California at a Glance
| Wage replacement | 66.67% (two-thirds of average weekly wage) |
| Max weekly benefit | 1764.11 |
| Min weekly benefit | 264.61 |
| Waiting period | 3 days |
| PPD method | Combination — impairment-rating times weeks. A physician assigns a Whole Person Impairment (WPI) percentage under the AMA Guides 5th Edition; that figure is then adjusted by the Permanent Disability Rating Schedule (PDRS) for the worker’s age, occupation, and Future Earning Capacity to produce a final PD percentage. The percentage is converted to a number of weeks by the statutory formula in Labor Code 4658 and paid at two-thirds of average weekly wage, subject to the PD weekly min/max. California does NOT use a flat scheduled body-part-weeks list. |
| Lawyer recommended | For serious injuries, denials, or any settlement offer |
In This California Guide:
How Much Is a Workers’ Comp Settlement in California?
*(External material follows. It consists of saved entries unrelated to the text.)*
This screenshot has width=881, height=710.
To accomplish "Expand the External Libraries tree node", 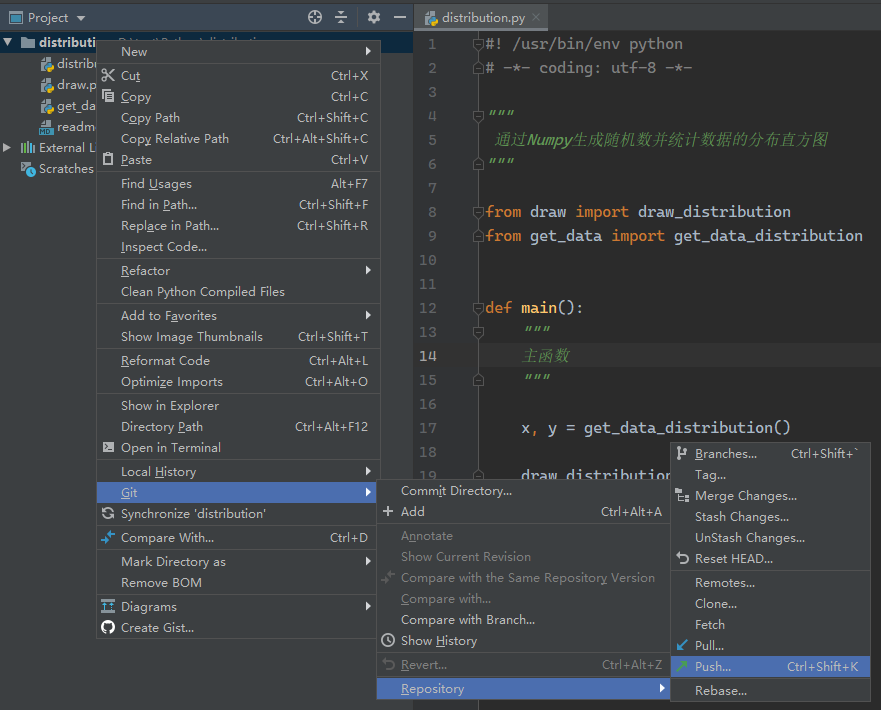I will click(8, 148).
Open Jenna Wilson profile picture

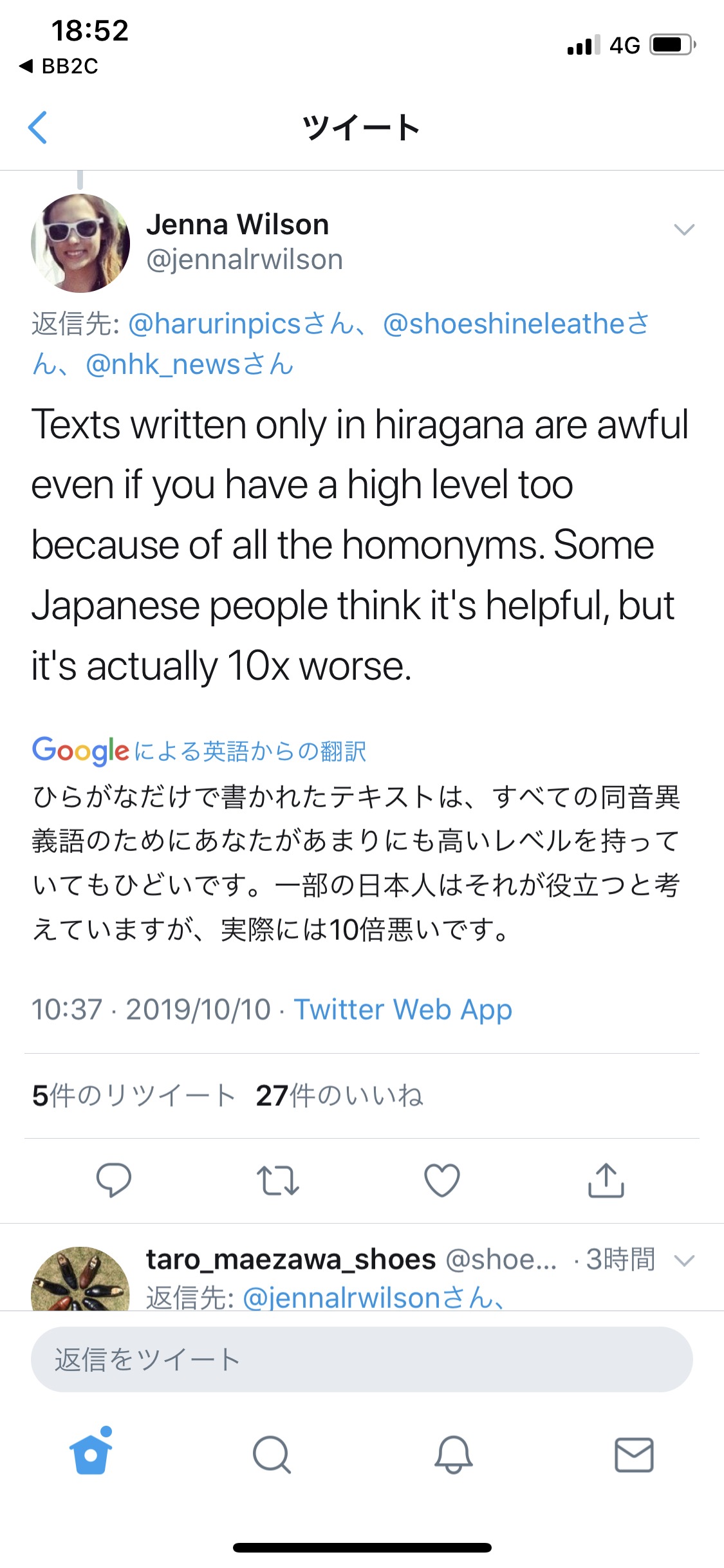pyautogui.click(x=80, y=243)
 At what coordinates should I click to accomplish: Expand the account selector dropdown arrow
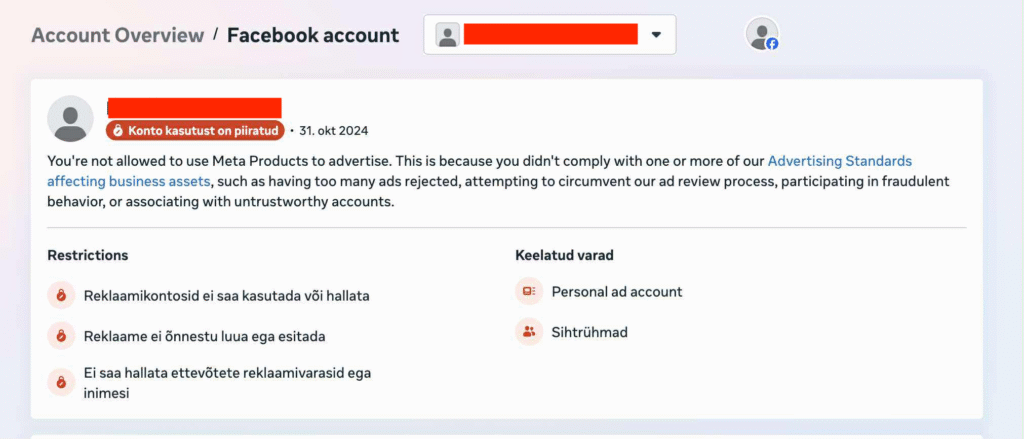point(656,35)
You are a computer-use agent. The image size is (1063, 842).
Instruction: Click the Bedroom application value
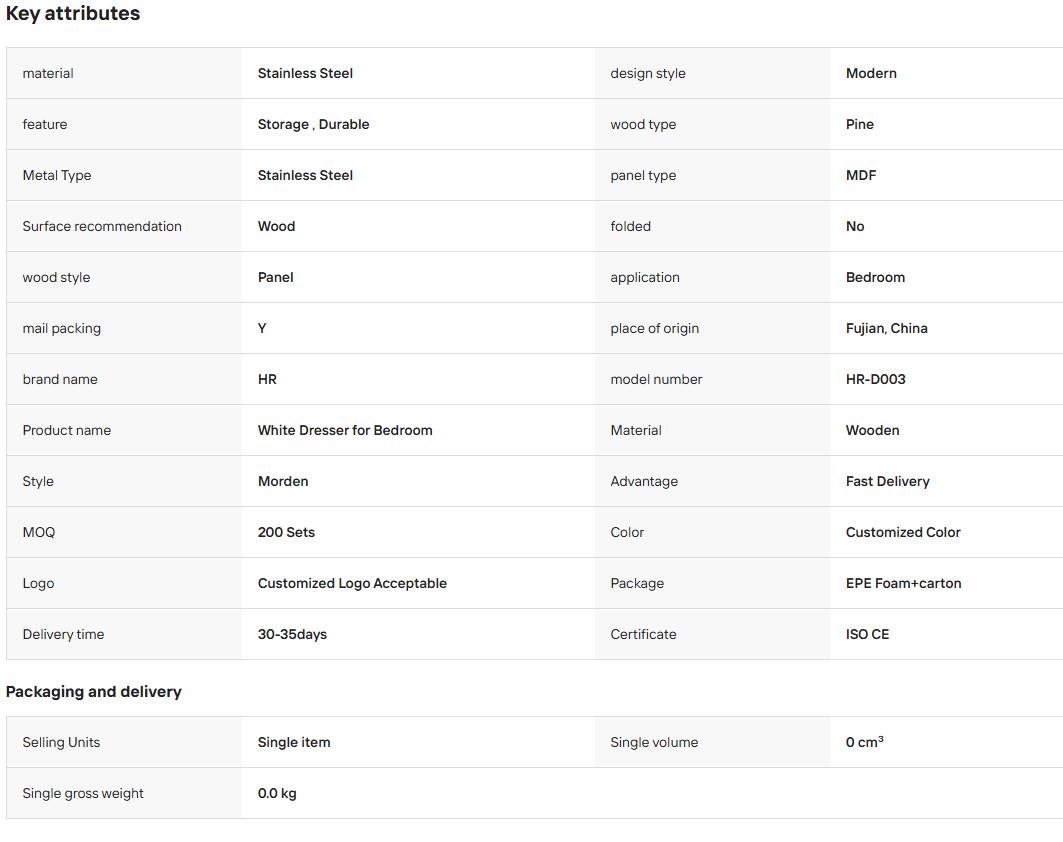click(875, 277)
How much a California workers comp settlement is worth depends on three things: the body part injured, your impairment rating, and your weekly wage. Typical California settlements run Roughly 2000 for minor soft-tissue claims up to 500000 or more for severe permanent disability; many sources cite an average near 21800. Every case differs — actual value depends on the rating, wage, and future medical..
This guide lays out the California caps, the body-part schedule, and how the math works, in plain English. All figures are from California sources, verified as of June 2026.
Want a quick estimate for your own injury?
California Body-Part Settlement Values
If your injury is a permanent loss to a specific body part, California assigns it a set number of weeks of benefits. Your payout is roughly those weeks multiplied by your impairment rating and your weekly comp rate. Here are the California figures:
California body-part values: NONE (California is a whole-person-impairment / rating-based state under Labor Code 4660 and the PDRS — it does not assign fixed statutory weeks to individual body parts the way scheduled-loss states do)
Whole-body / maximum: up to Rating-dependent under Labor Code 4658, not a single cap — weeks rise with the PD percentage (e.g., a 20% rating ≈ 100 weeks, 50% ≈ 400 weeks, 70% ≈ 401.75 weeks plus a lifetime “life pension”). A 100% (permanent total) rating is paid for life at the TTD rate.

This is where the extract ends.